# Sheepshead at Ponce



## patindaytona (Jun 17, 2006)

Few days ago off the rocks. Live sand fleas. I saved them since, but died last night. Will bring the remaining dozen or two frozen when i go maybe Thursday again.


----------



## SloppyTilapia (Oct 4, 2013)

Good job, those are some scrappy fishes and fun to catch on light tackle.


----------



## patindaytona (Jun 17, 2006)

At the jetty, i use 50lb braid because you have to pull fast to get the fish away from the rocks.


----------



## SloppyTilapia (Oct 4, 2013)

They'll give your fillet knife a workout, too. What is the water temp down there after this little cold front?


----------



## goinfishing (Sep 10, 2013)

Nice sheep!


----------



## John Smith_inFL (Nov 22, 2009)

Pat, I have had equal success on dead fleas - as long as they are fresh dead on ice.


awesome catch !!!


----------



## patindaytona (Jun 17, 2006)

BarefootJohnny said:


> Pat, I have had equal success on dead fleas - as long as they are fresh dead on ice.
> 
> 
> awesome catch !!!


Well, i had my leftover fleas in a bag of kosher salt the past few days. I fished same place this morning. Not one bite. I just am not taking any more chances..too much preperation, so buying live every time from now on.


----------



## Jollymon (May 21, 2015)

patindaytona said:


> Well, i had my leftover fleas in a bag of kosher salt the past few days. I fished same place this morning. Not one bite. I just am not taking any more chances..too much preperation, so buying live every time from now on.

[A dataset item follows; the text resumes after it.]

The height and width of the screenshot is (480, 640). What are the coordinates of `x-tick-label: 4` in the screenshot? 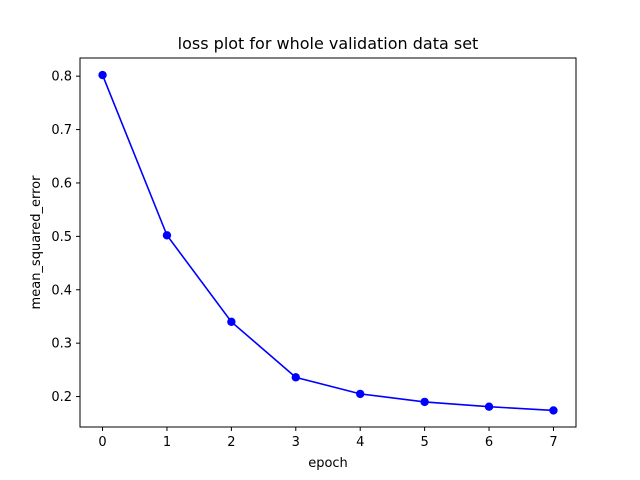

 Don't buy them,Buy a sand flea rake and catch your own


----------



## John Smith_inFL (Nov 22, 2009)

sheepshead is a finicky creature . . . . either they are there or not.
when the pack arrives in full, you can get a bucket of them in no time.
if they are not there, you can just drown one fiddler after another with no bites.
many times I have targeted them - only to come home skunked, just as you experienced.
sheepshead are not like other fish that hang around structure like snapper.
they are always on the move........
so don't get discouraged - you have been around for quite some time Pat - you know how it works.

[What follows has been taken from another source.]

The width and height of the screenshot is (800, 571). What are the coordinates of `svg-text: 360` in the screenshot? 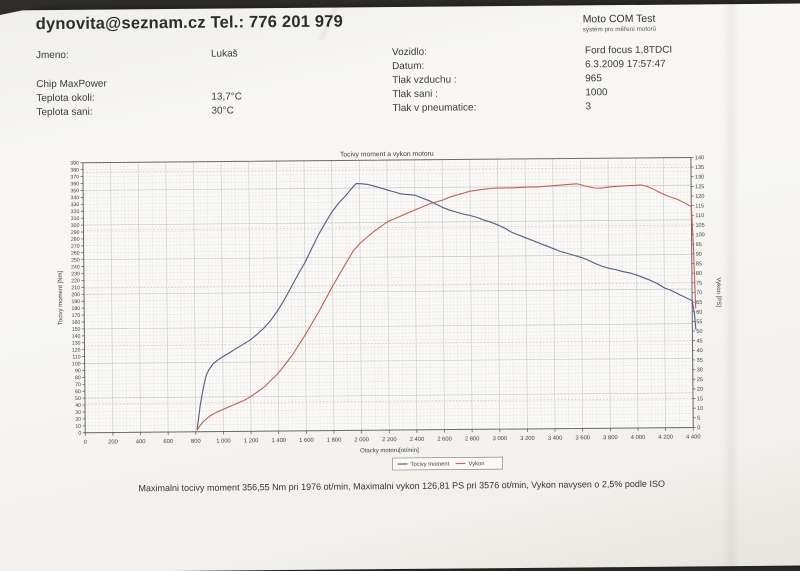 It's located at (74, 184).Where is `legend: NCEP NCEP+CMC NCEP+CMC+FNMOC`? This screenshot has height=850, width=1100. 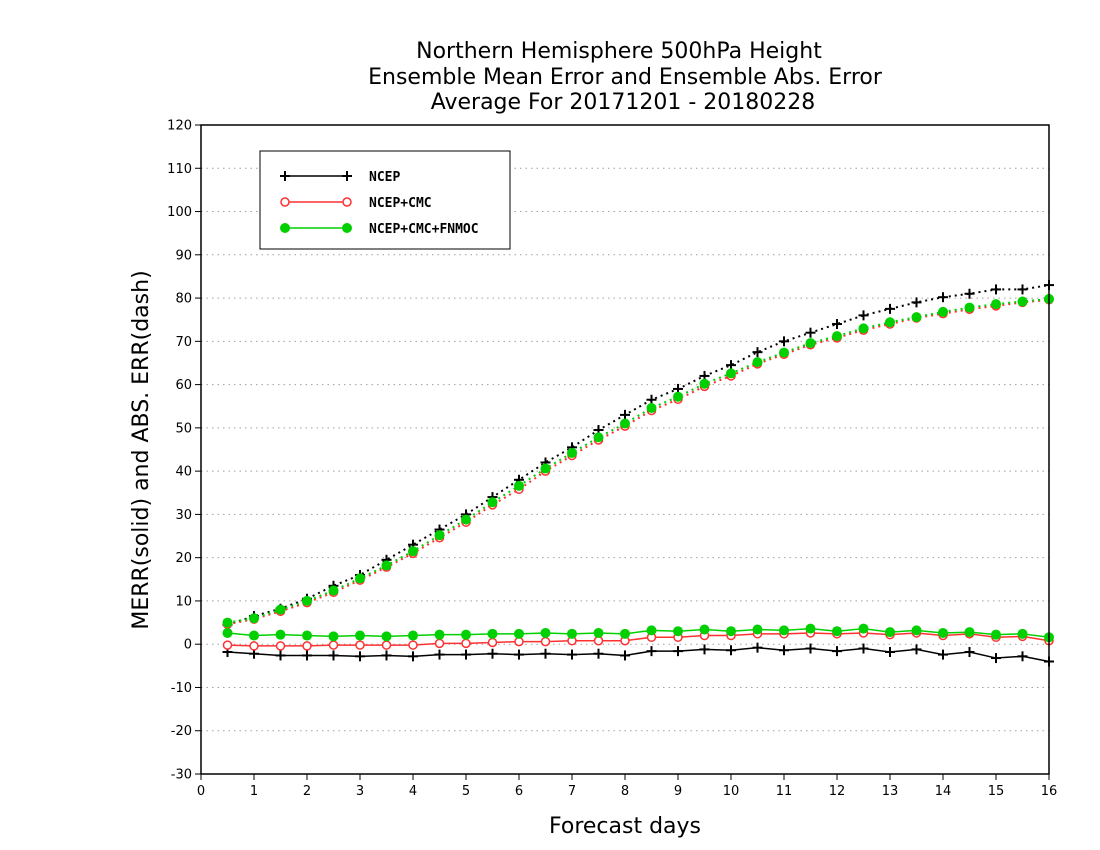 legend: NCEP NCEP+CMC NCEP+CMC+FNMOC is located at coordinates (385, 200).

and as for digging your own fleas, Florida has experienced a massive flea kill from the storms,
hurricanes and dredging - so it is not always easy to find good fleas on Florida beaches anymore.
the bait shops I use in Titusville tell me they get their fleas from other states North of Florida.


----------



## patindaytona (Jun 17, 2006)

BarefootJohnny said:


> sheepshead is a finicky creature . . . . either they are there or not.
> when the pack arrives in full, you can get a bucket of them in no time.
> if they are not there, you can just drown one fiddler after another with no bites.
> many times I have targeted them - only to come home skunked, just as you experienced.
> ...


I thought abuot going up to Ormond, about a 25min. where the fleas would be at. But, i dont' want to chance it this time of year, probably too cold. I was told at the bait shop a week ago, he got his up there?? Don't know if he used a shovel to dig deep or what. I have a sand flea rake and have used it for years. I don't find any fleas on this flat sand here in Daytona though.


----------



## patindaytona (Jun 17, 2006)

Went up to Ormond yesterday, hit and miss but i did get a couple hundred sand fleas.


----------